**Stated exercise**
Retype the records without any change, from their first line through the line that contains "will (234, 377).", including both of those lines.

(Rows of pointing data)
########

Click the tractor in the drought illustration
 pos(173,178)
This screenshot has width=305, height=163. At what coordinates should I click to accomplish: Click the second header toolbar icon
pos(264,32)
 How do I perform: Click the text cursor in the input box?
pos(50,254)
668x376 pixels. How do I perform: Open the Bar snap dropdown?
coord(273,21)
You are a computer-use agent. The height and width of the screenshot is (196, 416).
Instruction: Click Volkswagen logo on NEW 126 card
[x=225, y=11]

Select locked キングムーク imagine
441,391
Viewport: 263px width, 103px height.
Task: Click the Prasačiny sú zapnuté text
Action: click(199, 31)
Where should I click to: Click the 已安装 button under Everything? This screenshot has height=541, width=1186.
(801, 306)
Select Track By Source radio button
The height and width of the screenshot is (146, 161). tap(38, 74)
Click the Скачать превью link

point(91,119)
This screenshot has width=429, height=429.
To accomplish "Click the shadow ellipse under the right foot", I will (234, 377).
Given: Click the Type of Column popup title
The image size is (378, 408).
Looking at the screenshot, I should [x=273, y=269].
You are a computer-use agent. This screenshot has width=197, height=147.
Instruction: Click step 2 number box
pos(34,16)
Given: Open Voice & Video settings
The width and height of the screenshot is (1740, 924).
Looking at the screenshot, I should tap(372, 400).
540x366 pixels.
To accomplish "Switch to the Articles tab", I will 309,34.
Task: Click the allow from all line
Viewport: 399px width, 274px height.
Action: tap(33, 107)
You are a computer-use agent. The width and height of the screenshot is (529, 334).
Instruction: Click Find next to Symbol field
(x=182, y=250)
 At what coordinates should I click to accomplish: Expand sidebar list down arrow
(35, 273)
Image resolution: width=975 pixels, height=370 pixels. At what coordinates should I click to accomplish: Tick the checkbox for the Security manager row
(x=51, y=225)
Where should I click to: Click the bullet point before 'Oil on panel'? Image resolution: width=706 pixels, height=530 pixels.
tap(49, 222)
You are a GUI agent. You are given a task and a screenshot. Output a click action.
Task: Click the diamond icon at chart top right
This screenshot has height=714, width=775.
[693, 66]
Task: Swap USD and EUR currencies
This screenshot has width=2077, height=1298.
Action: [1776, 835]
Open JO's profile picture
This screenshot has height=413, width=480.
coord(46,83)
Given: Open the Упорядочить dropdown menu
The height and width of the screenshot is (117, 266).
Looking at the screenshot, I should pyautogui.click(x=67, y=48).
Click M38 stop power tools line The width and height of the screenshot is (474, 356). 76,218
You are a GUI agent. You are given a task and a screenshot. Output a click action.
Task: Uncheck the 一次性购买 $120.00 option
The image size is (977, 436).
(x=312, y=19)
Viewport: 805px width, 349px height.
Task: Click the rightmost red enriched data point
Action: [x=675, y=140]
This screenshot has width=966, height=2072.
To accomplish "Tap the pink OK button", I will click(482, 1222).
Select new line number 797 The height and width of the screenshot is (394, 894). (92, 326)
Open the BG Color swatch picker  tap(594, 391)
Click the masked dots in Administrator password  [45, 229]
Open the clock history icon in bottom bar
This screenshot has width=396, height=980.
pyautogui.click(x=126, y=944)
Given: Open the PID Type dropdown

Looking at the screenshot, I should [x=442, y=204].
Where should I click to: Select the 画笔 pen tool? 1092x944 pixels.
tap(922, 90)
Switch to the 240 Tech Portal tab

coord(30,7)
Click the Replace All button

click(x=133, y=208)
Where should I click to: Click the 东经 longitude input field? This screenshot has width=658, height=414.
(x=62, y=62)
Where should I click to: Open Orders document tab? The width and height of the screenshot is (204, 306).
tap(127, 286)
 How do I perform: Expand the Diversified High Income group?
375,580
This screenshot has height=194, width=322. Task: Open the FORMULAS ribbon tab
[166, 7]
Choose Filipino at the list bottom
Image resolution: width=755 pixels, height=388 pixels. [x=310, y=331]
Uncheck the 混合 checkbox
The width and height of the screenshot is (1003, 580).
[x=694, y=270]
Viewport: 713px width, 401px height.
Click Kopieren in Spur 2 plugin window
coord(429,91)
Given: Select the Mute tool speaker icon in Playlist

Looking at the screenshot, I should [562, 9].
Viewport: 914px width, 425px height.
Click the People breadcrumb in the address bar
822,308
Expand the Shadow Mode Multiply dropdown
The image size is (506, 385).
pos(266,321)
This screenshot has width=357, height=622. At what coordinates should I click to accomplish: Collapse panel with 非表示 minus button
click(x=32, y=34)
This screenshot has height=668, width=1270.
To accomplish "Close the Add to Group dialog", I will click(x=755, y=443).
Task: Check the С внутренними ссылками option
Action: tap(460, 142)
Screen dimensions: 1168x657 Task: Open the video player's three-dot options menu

########

**Result for this exercise**
Click the tractor in the drought illustration
 pos(173,178)
This screenshot has width=305, height=163. At what coordinates should I click to accomplish: Click the second header toolbar icon
pos(264,32)
 How do I perform: Click the text cursor in the input box?
pos(50,254)
668x376 pixels. How do I perform: Open the Bar snap dropdown?
coord(273,21)
You are a computer-use agent. The height and width of the screenshot is (196, 416).
Instruction: Click Volkswagen logo on NEW 126 card
[x=225, y=11]

Select locked キングムーク imagine
441,391
Viewport: 263px width, 103px height.
Task: Click the Prasačiny sú zapnuté text
Action: click(199, 31)
Where should I click to: Click the 已安装 button under Everything? This screenshot has height=541, width=1186.
(801, 306)
Select Track By Source radio button
The height and width of the screenshot is (146, 161). tap(38, 74)
Click the Скачать превью link

point(91,119)
This screenshot has width=429, height=429.
To accomplish "Click the shadow ellipse under the right foot", I will (234, 377).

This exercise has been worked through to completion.